It's hard to see how the economy can recover with the government doing its best to make it as inefficient as possible. How does repaving roads over and over again with money earned by real people doing real jobs help? Coming soon - higher taxes, higher interest rates. Hard to see how that is going to stimulate anything.

Posted by: John smith | December 11, 2009 at 08:46 PM

this is a good development. I am closely watching how long the hourly work week is. I have also unsubstantiated anecdotes that tell me China is not what it seems. They are producing, but the production is going into a warehouse. No demand for products.

I don't think we are building a foundation yet.

Posted by: jeff | December 12, 2009 at 11:44 AM

rIgHt, the seasonal downswing occurs two months earlier in 2010. Sell gold.

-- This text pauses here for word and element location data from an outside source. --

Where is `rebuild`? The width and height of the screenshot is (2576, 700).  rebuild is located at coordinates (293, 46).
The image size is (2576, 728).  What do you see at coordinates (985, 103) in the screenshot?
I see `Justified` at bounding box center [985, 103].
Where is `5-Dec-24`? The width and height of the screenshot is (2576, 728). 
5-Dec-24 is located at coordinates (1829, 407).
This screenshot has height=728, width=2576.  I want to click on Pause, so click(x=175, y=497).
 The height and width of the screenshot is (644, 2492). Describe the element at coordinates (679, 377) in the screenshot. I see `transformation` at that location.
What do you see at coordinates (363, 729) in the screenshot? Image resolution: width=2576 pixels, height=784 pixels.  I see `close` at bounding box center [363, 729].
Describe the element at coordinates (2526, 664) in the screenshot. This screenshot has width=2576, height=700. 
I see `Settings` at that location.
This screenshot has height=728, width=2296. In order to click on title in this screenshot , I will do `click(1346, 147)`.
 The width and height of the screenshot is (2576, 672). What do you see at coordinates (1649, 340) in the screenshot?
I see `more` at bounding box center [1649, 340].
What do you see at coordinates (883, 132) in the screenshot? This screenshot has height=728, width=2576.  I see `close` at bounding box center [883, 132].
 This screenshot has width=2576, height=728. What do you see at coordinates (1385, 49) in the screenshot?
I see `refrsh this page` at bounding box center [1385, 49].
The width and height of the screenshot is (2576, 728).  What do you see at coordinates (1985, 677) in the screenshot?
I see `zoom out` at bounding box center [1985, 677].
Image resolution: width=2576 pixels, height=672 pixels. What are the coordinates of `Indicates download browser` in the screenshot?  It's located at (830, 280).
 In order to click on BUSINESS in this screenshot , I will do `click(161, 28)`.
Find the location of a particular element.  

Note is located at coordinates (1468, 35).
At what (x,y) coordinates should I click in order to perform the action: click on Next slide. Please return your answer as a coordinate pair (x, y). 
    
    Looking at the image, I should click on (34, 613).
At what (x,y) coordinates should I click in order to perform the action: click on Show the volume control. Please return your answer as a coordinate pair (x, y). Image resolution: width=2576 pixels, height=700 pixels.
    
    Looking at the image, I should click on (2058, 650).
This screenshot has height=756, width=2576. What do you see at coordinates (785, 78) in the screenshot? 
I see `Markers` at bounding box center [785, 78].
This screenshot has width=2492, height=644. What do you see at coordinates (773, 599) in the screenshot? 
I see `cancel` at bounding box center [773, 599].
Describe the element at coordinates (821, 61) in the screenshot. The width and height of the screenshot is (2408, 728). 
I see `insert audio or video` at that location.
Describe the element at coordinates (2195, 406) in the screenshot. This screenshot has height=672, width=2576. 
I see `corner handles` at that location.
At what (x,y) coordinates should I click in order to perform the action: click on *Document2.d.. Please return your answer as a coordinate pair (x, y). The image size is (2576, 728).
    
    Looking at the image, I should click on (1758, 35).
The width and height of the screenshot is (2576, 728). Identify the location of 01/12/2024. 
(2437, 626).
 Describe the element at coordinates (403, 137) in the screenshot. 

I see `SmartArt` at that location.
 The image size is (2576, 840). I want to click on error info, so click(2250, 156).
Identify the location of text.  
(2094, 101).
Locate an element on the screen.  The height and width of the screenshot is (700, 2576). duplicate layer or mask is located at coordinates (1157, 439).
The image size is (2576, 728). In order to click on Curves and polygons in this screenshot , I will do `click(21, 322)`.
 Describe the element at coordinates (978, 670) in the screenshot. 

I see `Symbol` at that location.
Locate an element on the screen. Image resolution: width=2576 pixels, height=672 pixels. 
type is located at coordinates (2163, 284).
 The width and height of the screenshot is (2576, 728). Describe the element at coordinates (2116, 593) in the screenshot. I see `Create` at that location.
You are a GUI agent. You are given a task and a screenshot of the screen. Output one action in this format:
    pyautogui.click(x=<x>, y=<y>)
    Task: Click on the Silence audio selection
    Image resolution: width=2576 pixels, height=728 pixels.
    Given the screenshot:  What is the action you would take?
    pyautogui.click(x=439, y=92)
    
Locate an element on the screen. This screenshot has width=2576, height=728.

Posted by: flow5 | December 13, 2009 at 01:47 PM

flow, Gold does look juicy. But, the dollar isn't going to strengthen anytime soon.

Buy Gold on dips. Too much money will chase commodities next year via ETF's and managed funds.

Posted by: Jeff | December 14, 2009 at 06:41 PM

A lot of the data from September to November appears to be skewed better than the normal seasonal pattern as a result of the the sudden fall-off in the economy last fall and winter. The total level of employment appears to have roughly stabilized since January when the majority of layoffs went into effect. The growth in the labor force is continuing to add to unemployment.

Posted by: Les | December 16, 2009 at 01:41 PM

I still don't see it out in CA.. But most all the folks back home in GA have found work.

I wonder going forward how useful mass numbers from who nation are because certain areas are not at all like others. Like Austin TX vs Dayton OH..

Posted by: FormerSSResident | December 17, 2009 at 06:52 PM

Seasonal adjustments using 2008 continue to skew the data wildly. This week's IUC came out 109,000 below the raw number of claims. The next two months may be even more skewed considering that the NSA nonfarm employment fell by 3.6 million in one month from December 2008.

Posted by: Les | December 24, 2009 at 10:40 AM

Have you looked at the American Staffing Association index that compares hiring trends for the past four years? The 'trend' this blog entry highlights is purely seasonal.